2021 Provider Survey Results: Nigeria Health, Population, and Nutrition Multi-Activity Evaluation

2021 Provider Survey Results: Nigeria Health, Population, and Nutrition Multi-Activity Evaluation
Citation: Brugh, K., Curtis, S., Adegbe, E., Fehringer, J., Markiewicz, M., and Luckett, B. (2022). 2021 Provider Survey Results: Nigeria Health, Population, and Nutrition Multi-Activity Evaluation. Chapel Hill, NC, USA: Data for Impact.
Abstract: This report presents the results of a health provider survey conducted by Data for Impact (D4I) as one component of a mixed methods outcome evaluation of four United States Agency for International Development (USAID)/Nigeria Health, Population, and Nutrition (HPN) activities. The four activities are the Integrated Health Project (IHP), the President’s Malaria Initiative for States (PMI-S), Breakthrough ACTION - Nigeria (BA-N), and the Global Health Supply Chain Program – Procurement and Supply Management (GHSC-PSM). The objective of the health provider survey evaluation component is to provide evidence for health programming, with a focus on comparing an integrated health programming approach with a disease-focused approach (malaria).

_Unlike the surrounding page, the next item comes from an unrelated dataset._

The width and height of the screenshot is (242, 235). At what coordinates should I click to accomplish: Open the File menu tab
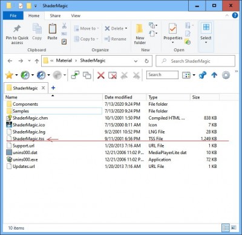tap(13, 16)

An integrated approach (led by IHP) implements a fully integrated set of reproductive, maternal, newborn, and child health plus nutrition and malaria (RMNCH+NM) interventions as well as health system strengthening interventions. A disease-focused approach (led by PMI-S) addresses one health area only (malaria) and includes health system strengthening focused on that health area. In each state, both approaches also include demand creation (led by BA-N) and commodity procurement and distribution interventions (led by GHSC-PSM). The evaluation is being implemented in three case study states—Kebbi (integrated approach), Zamfara (disease-focused approach), and Ebonyi (combined approach with both IHP and PMI-S implementing).

The purpose of the survey, which will be conducted again at endline in 2025, is to assess whether provider knowledge, attitudes, and self-reported practices improve over time and whether that improvement varies depending on whether the focus of provider training is disease-focused (fever/malaria management) or more integrated (RMNCH+NM). The provider survey contributes to answering the evaluation question:

Did malaria and other health and service delivery outcomes improve more from baseline to endline in local government authorities (LGAs)/states where an integrated (IHP) approach was implemented, a disease-focused (PMI-S) approach was implemented, or a combination of the two?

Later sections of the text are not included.